> Goal of the exercise:
Copy, from the data below, every line that has "mode" in it.

Content starts

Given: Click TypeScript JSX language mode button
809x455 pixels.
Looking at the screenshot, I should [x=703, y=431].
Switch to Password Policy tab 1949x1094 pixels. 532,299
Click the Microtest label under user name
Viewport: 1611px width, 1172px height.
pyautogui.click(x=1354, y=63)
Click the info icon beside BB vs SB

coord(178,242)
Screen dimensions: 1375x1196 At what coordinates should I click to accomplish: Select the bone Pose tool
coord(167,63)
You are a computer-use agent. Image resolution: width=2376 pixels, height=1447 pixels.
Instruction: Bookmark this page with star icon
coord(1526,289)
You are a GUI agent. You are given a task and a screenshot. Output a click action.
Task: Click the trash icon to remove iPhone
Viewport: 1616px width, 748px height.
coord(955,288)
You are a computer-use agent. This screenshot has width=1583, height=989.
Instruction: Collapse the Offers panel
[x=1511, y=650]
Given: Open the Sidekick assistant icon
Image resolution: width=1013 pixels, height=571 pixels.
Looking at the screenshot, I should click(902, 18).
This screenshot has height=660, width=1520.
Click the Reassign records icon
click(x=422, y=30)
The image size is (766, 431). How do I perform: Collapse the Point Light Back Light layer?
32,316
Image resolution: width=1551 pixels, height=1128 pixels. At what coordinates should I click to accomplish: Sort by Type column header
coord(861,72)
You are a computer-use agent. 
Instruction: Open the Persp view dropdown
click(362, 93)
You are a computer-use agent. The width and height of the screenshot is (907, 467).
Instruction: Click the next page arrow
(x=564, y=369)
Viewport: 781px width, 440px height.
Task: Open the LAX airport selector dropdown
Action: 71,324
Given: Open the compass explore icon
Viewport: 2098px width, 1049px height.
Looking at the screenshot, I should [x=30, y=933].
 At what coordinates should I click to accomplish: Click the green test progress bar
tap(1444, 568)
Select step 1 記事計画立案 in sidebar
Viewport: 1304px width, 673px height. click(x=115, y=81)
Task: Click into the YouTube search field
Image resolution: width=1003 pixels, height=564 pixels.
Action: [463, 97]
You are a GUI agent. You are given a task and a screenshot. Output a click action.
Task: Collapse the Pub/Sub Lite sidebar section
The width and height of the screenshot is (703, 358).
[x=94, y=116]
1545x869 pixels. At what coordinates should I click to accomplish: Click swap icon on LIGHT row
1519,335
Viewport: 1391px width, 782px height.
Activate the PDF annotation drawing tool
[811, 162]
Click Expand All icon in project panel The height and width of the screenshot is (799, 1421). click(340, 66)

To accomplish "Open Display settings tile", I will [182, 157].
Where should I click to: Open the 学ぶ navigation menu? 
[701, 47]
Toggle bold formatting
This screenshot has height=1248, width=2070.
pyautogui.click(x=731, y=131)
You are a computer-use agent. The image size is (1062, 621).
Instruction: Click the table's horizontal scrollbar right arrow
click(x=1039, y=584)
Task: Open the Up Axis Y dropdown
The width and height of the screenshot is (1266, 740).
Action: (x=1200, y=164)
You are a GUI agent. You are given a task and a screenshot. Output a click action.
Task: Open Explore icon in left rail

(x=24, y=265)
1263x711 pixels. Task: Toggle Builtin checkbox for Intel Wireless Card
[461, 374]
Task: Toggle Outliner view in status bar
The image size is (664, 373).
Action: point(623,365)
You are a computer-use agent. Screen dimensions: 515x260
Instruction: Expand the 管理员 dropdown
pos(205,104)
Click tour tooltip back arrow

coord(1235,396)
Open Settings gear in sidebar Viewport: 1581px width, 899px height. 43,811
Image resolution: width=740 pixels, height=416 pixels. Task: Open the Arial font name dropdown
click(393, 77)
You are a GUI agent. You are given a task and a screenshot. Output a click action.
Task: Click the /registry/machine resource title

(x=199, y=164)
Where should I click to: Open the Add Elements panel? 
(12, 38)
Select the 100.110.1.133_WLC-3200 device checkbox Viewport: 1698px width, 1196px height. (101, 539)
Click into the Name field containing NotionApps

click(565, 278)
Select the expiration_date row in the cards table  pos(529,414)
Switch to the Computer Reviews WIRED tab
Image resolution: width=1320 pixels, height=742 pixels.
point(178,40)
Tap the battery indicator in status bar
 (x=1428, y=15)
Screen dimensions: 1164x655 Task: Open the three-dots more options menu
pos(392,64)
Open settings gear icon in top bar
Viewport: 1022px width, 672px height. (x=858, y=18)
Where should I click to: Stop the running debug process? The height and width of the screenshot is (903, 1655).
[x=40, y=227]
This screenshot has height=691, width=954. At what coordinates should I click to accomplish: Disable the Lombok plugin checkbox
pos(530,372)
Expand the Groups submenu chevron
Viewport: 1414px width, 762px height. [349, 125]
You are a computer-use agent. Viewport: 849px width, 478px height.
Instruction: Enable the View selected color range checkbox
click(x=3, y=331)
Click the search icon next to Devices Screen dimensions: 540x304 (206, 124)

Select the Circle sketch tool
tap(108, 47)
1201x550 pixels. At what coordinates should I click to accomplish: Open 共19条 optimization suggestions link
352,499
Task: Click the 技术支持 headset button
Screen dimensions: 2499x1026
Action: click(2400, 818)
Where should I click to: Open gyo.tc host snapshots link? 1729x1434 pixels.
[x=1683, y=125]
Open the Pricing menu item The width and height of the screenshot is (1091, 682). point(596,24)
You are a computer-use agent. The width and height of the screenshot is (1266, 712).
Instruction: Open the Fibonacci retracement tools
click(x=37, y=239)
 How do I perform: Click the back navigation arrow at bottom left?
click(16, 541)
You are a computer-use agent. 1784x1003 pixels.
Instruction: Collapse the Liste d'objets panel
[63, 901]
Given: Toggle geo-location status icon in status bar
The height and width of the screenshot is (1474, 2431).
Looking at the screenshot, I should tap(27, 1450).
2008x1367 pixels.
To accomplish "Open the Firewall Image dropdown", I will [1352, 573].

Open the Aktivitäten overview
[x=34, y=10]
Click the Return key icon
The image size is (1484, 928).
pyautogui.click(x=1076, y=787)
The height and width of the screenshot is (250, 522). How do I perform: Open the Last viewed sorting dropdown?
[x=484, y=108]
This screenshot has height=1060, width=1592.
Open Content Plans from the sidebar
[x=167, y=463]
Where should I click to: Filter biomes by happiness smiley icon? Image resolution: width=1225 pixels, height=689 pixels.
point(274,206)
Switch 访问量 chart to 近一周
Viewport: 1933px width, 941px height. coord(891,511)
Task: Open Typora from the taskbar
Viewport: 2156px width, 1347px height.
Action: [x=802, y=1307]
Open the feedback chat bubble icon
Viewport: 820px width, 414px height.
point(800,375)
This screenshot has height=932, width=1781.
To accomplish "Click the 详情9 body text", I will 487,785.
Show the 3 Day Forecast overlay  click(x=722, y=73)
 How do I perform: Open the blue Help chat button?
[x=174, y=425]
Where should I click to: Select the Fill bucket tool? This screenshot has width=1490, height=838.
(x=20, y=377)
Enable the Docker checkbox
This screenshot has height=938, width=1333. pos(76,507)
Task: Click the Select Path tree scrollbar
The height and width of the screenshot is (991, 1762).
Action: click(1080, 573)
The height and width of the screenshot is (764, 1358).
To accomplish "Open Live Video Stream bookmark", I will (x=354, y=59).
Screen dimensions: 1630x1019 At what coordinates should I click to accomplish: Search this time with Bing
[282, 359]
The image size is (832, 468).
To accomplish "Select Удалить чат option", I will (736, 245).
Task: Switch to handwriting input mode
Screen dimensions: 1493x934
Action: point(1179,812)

Content ends

> Response for this exercise:
Given: Click TypeScript JSX language mode button
Task: Switch to handwriting input mode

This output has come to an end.